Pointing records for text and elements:
*-*-*

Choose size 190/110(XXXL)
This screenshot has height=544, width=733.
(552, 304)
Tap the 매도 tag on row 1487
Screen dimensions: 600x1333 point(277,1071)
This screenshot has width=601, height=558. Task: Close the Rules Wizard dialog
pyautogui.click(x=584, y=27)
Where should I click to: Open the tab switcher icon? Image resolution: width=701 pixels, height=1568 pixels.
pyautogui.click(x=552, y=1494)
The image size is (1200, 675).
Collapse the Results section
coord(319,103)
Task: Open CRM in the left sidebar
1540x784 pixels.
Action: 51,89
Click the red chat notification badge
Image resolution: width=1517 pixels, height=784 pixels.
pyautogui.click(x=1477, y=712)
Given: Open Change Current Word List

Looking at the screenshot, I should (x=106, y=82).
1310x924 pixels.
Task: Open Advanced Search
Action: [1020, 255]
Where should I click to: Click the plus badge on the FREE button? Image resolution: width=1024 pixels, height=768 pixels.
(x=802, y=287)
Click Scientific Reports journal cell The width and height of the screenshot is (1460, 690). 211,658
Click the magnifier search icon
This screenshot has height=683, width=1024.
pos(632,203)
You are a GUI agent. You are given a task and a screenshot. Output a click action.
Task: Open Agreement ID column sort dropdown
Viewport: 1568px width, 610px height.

*-*-*

Work to do: Copy out every line of the records above without changing anything.

Answer to this exercise:
Choose size 190/110(XXXL)
This screenshot has height=544, width=733.
(552, 304)
Tap the 매도 tag on row 1487
Screen dimensions: 600x1333 point(277,1071)
This screenshot has width=601, height=558. Task: Close the Rules Wizard dialog
pyautogui.click(x=584, y=27)
Where should I click to: Open the tab switcher icon? Image resolution: width=701 pixels, height=1568 pixels.
pyautogui.click(x=552, y=1494)
The image size is (1200, 675).
Collapse the Results section
coord(319,103)
Task: Open CRM in the left sidebar
1540x784 pixels.
Action: 51,89
Click the red chat notification badge
Image resolution: width=1517 pixels, height=784 pixels.
pyautogui.click(x=1477, y=712)
Given: Open Change Current Word List

Looking at the screenshot, I should (x=106, y=82).
1310x924 pixels.
Task: Open Advanced Search
Action: [1020, 255]
Where should I click to: Click the plus badge on the FREE button? Image resolution: width=1024 pixels, height=768 pixels.
(x=802, y=287)
Click Scientific Reports journal cell The width and height of the screenshot is (1460, 690). 211,658
Click the magnifier search icon
This screenshot has height=683, width=1024.
pos(632,203)
You are a GUI agent. You are given a task and a screenshot. Output a click action.
Task: Open Agreement ID column sort dropdown
Viewport: 1568px width, 610px height.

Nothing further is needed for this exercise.